YOUR ASSIGNMENT ->
Each line with the string "will" is to be copied from the records below.

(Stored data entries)
-=-=-=-=-
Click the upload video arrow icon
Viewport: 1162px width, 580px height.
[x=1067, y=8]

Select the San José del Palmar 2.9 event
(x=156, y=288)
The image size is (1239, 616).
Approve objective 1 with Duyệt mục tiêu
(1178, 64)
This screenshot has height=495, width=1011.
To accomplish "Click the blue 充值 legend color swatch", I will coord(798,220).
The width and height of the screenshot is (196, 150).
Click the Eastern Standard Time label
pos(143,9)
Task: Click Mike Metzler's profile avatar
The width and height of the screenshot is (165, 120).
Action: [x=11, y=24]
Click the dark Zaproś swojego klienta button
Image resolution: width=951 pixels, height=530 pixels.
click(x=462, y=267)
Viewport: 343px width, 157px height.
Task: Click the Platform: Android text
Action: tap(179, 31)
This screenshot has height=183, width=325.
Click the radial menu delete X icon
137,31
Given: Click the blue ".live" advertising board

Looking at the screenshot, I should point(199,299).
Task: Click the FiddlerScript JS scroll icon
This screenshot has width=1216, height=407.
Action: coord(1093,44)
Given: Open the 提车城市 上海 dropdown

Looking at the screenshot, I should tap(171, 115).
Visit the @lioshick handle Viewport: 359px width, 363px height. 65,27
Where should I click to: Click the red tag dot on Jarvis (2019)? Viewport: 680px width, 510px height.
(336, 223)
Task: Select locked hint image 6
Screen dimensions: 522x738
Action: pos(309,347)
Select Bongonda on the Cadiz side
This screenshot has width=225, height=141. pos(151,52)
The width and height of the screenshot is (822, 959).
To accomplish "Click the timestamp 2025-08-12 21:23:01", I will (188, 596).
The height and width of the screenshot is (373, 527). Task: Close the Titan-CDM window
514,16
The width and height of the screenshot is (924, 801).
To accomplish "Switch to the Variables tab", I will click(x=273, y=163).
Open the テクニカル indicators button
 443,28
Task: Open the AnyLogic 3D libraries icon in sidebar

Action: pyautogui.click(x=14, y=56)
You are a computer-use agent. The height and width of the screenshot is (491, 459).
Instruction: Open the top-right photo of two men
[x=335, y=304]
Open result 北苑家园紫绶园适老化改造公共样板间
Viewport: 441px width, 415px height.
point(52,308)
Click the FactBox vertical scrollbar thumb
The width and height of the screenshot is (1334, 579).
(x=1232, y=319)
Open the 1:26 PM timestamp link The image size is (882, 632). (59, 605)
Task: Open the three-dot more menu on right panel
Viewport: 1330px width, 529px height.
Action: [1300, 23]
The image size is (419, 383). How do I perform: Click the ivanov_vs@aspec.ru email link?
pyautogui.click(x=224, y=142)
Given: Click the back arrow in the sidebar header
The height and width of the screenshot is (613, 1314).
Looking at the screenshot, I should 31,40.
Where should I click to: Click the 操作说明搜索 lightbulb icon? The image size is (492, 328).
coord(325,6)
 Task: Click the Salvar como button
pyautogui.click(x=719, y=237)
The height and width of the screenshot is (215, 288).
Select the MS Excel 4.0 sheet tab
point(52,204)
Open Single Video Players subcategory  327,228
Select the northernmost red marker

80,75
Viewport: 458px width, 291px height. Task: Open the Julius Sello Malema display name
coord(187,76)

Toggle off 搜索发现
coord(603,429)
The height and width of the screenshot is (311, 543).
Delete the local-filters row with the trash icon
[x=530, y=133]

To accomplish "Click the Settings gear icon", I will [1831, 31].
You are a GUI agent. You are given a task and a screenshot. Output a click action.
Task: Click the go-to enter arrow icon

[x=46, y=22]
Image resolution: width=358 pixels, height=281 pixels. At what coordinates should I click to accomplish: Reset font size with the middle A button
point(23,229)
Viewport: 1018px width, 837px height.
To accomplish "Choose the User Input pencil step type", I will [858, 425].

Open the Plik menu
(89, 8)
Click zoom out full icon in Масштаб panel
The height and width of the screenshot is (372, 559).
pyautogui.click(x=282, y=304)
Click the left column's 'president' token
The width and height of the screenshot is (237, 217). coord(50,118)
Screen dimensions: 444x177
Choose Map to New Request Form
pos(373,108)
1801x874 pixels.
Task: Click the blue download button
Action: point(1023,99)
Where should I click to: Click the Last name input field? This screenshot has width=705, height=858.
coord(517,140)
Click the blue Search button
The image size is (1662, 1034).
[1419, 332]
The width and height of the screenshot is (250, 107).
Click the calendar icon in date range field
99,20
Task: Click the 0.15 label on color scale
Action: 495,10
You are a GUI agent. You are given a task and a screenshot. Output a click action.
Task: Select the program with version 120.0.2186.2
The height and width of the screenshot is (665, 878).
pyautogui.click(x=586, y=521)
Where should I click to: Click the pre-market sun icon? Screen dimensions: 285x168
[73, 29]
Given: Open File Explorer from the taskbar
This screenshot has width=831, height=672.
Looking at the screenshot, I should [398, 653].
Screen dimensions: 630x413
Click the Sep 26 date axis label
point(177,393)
-=-=-=-=-
EXERCISE RESULT ->
To accomplish "Click the blue 充值 legend color swatch", I will coord(798,220).
To accomplish "Click the timestamp 2025-08-12 21:23:01", I will (188, 596).
To accomplish "Switch to the Variables tab", I will click(x=273, y=163).
To accomplish "Click the Settings gear icon", I will [1831, 31].
To accomplish "Choose the User Input pencil step type", I will [858, 425].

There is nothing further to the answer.